Take a useless plot of land—say, an old landfill—cover it with solar panels, and let the sun do the rest.
If the sun produces more energy than you can use, the credit earned is “net metering,” paying the cost of putting up those panels. Your town saves hundreds of thousands—even millions—in energy bills. Those savings get passed on to you, the tax- and rate-payers.
No wonder so many N.H. towns are considering net metering, or have invested money in designing plans, now shovel-ready.
But each of the last three years, Chris Sununu vetoed legislation to permit net metering projects of 1-5 megawatts (the right size for towns, businesses, schools, hospitals to benefit from economies of scale).
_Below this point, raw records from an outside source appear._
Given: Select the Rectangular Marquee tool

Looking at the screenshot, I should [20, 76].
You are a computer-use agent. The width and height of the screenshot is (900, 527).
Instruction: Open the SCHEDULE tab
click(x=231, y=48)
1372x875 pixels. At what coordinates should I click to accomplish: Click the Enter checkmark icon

Sununu’s veto caused more than 60 municipalities to scrap their plans, abandoning hopes of energy independence and savings.
Just a few: Berlin, Claremont, Concord, Conway, Derry, Dover, Enfield, Franklin, Groveton, Hanover, Jaffrey, Lebanon, Laconia, Manchester, Nashua, Ossipee, Rochester, Shelburne, Somersworth, Temple, Winchester….
What is “local control,” if towns can’t pursue enormous energy savings for their citizens? Is Sununu making his fossil fuel donors happy, by robbing our towns and you of the money you could be saving, on good clean renewable energy?
Sununu’s opponent, Senate Majority leader Dan Feltes, championed clean energy and net metering during his three terms in our N.H. state Senate. Check out Dan’s thorough, thoughtful energy plan: https://medium.com/@DanFeltesNH/green-jobs-green-future-dcf92e0db1c8.
Sununu père did incalculable damage as George H.[H.]W. Bush’s minion. We did what we could to catalog his sins in December, 2018 [https://www.nhgazette.com/pdf/263_06.pdf]. Now fils follows in his footsteps. If we had unlimited resources we’d turn an investigative team loose on our Hereditary Governor. We suspect it would take dozens of top-notch forensic accountants, and perhaps a few psychiatrists, to fathom the Sununu dynasty’s abhorrence of sustainability.